In the EPZs in Central America and Asia, company-hired goons often subject women to violence for speaking out to defend workers, and it is common to fire union organizers. In Colombia, for example, women unionists have lost their lives simply for defending workers' and human rights.

A vast number of women have yet to be convinced that joining a union would be a good thing. They have to be made aware of the benefits of joining unions-including the opportunity to be protected from discrimination and sexual harassment and to get justice for unfair treatment (through advocacy, lobbying and collective bargaining). There are also economic benefits. In Australia, for example, unionized part-time workers earn 43 percent more each week than their non-union colleagues, and young union members also gain significantly, earning A$40 more per week than non-members. According to a survey of women workers in three major industrial belts in India, the average wage in the unorganized sector is almost three times that of the unorganized sector. In Canada, meanwhile, about 80 percent of union women have pension plans, but only about 30 percent of non-union workers have such plans.

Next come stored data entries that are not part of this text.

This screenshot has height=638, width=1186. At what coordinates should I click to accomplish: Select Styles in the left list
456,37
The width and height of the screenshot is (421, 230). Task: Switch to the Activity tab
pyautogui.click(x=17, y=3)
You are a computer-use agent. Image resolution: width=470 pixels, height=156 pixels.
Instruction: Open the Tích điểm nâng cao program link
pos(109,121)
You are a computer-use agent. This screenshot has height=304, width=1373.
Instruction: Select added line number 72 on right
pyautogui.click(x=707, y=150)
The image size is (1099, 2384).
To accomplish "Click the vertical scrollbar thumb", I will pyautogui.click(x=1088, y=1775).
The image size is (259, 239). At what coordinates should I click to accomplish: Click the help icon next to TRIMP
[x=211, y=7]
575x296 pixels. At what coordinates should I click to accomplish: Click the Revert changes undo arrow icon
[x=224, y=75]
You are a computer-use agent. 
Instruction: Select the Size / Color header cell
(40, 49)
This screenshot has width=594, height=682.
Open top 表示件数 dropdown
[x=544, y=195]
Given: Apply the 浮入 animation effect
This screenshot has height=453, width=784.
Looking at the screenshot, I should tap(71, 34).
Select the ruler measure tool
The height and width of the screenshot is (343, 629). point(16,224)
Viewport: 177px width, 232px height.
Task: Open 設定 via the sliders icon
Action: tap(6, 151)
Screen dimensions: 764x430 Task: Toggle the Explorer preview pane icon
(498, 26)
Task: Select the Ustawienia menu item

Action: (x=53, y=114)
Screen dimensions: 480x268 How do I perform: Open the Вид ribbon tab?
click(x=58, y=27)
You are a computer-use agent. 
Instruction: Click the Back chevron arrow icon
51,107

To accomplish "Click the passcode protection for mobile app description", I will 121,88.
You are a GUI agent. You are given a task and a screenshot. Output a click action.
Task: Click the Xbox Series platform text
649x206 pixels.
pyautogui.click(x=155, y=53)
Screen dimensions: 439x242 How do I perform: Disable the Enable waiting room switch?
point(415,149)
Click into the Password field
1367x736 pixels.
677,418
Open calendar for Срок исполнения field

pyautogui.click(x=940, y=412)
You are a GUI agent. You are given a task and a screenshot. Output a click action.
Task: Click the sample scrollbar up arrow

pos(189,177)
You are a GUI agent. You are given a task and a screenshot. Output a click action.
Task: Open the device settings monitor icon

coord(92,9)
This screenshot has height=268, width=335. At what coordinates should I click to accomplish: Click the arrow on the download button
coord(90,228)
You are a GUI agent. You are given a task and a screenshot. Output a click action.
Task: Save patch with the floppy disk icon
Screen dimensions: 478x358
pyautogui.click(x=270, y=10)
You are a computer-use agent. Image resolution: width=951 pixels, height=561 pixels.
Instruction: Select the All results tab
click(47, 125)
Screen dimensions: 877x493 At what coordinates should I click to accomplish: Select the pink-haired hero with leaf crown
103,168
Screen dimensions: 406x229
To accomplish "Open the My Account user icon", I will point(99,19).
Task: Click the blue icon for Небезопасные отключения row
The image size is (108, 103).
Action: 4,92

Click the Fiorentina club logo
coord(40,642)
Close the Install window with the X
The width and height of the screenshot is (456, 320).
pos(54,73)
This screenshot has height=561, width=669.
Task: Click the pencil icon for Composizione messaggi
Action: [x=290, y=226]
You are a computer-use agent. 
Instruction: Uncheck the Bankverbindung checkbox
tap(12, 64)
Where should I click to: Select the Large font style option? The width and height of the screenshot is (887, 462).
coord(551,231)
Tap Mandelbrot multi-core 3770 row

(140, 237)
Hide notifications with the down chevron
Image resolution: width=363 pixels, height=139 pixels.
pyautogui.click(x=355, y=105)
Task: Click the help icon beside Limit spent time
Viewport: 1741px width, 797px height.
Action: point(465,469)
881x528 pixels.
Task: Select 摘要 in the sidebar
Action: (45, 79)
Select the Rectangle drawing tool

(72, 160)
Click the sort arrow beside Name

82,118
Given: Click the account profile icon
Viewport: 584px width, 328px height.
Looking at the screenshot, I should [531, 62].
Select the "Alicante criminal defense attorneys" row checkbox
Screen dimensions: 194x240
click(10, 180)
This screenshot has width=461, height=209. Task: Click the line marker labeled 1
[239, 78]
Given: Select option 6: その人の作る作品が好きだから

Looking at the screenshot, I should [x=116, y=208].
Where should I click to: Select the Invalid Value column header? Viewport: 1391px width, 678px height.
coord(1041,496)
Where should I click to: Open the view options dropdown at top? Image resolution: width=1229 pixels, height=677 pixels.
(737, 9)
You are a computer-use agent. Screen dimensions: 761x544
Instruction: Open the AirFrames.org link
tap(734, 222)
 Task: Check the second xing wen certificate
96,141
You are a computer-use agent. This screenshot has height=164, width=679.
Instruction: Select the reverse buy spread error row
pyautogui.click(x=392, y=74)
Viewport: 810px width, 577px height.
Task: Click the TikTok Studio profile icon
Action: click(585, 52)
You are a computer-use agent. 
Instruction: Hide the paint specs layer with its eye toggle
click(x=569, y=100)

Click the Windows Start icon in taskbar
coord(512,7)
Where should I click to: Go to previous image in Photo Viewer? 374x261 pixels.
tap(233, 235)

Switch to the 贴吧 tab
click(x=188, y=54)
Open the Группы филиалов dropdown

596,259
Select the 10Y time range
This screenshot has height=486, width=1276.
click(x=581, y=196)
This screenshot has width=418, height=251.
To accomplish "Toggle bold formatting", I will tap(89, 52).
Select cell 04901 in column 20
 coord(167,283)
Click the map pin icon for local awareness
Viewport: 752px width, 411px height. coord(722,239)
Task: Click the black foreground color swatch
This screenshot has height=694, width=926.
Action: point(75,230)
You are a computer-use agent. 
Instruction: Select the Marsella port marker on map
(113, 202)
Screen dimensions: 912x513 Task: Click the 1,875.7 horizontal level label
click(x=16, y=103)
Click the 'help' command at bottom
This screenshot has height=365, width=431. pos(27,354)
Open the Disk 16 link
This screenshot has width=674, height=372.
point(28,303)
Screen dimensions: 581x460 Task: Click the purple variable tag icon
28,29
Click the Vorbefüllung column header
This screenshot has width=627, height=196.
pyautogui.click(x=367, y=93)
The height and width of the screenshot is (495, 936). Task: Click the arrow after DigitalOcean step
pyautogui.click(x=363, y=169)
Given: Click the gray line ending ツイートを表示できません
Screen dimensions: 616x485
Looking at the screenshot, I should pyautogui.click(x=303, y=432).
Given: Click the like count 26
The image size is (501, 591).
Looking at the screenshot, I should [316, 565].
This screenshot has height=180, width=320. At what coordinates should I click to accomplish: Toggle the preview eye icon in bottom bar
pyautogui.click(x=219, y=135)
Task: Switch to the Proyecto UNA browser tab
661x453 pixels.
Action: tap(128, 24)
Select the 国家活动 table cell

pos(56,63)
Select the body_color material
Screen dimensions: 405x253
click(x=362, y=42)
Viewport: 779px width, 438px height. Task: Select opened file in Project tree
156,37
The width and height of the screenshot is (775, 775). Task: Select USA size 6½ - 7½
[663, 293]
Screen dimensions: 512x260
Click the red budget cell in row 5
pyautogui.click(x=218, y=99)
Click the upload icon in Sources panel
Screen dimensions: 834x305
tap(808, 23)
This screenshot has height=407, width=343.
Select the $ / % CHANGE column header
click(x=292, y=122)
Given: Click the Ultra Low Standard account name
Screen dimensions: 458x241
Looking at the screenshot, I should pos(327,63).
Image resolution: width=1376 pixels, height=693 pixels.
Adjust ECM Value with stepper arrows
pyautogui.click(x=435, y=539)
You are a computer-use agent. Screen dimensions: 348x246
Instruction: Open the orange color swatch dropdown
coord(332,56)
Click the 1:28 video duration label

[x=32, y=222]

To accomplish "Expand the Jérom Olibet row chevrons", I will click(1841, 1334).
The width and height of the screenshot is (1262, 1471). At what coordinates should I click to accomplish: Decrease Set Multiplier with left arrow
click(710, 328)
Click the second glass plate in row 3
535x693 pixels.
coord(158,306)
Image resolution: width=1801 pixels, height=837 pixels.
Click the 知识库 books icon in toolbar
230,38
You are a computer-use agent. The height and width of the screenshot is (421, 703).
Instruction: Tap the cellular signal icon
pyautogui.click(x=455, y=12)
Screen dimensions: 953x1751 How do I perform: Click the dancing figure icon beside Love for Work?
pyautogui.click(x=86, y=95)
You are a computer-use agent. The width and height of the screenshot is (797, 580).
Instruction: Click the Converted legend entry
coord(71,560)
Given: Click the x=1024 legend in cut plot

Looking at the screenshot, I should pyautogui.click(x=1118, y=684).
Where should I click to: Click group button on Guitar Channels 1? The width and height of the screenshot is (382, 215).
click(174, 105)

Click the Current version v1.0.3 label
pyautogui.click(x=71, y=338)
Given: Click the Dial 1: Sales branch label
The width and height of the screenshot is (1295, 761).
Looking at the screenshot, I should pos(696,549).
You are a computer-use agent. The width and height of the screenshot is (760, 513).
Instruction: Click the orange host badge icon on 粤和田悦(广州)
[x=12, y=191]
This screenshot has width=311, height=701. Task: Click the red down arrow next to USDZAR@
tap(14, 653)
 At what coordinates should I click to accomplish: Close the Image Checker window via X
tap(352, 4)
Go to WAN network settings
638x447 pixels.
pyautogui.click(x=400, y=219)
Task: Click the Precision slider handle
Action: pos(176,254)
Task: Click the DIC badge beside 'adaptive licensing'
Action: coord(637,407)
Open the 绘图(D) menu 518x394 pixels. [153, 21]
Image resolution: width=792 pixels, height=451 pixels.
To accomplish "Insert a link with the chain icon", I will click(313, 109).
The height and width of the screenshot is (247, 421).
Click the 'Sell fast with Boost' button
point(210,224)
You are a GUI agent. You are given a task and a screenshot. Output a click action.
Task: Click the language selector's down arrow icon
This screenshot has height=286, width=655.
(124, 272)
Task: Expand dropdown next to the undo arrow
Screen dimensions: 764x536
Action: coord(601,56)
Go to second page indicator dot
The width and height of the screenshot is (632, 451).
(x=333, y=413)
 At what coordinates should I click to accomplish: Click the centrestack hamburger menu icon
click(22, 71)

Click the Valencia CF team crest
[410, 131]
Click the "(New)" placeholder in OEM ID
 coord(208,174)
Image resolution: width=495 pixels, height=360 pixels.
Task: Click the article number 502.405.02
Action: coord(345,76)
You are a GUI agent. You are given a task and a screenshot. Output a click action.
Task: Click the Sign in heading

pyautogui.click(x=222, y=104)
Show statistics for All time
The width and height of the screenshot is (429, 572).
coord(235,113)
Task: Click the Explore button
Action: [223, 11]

Unions provide women with the tools to fight for their rights at the workplace. By forming or joining unions, women can effectively voice their demands for equality and justice. The collective strength of workers' solidarity will make the world a better place for all, and sisterhood will play an essential role in this struggle.

NOTES
1. Many governments set up export processing zones (EPZs) to encourage multinational companies to invest in their countries. There are now 3,000 EPZs in 116 countries. They are probably the most well known negative aspect of globalization. In these zones, workers' rights are often violated, as governments ban unions and scrap protective employment legislation to encourage foreign investors. On average, 80 percent of workers in EPZs are women.
2. Established in 1949, ICFTU has 233 affiliates, mostly national trade union federations, with a total membership of 145 million workers.
3. The ICFTU Annual Survey of Violations of Trade Union Rights is published around June to coincide with the International Labor Conference; the 2004 report is available on the Internet at www.icftu.org.

ELSA RAMOS is director for Equality and Youth and secretary of the Women's Committee of the International Confederation of Free Trade Unions, which represents free labor organizations on five continents. She is responsible for gender and equality issues in the workplace and in trade unions.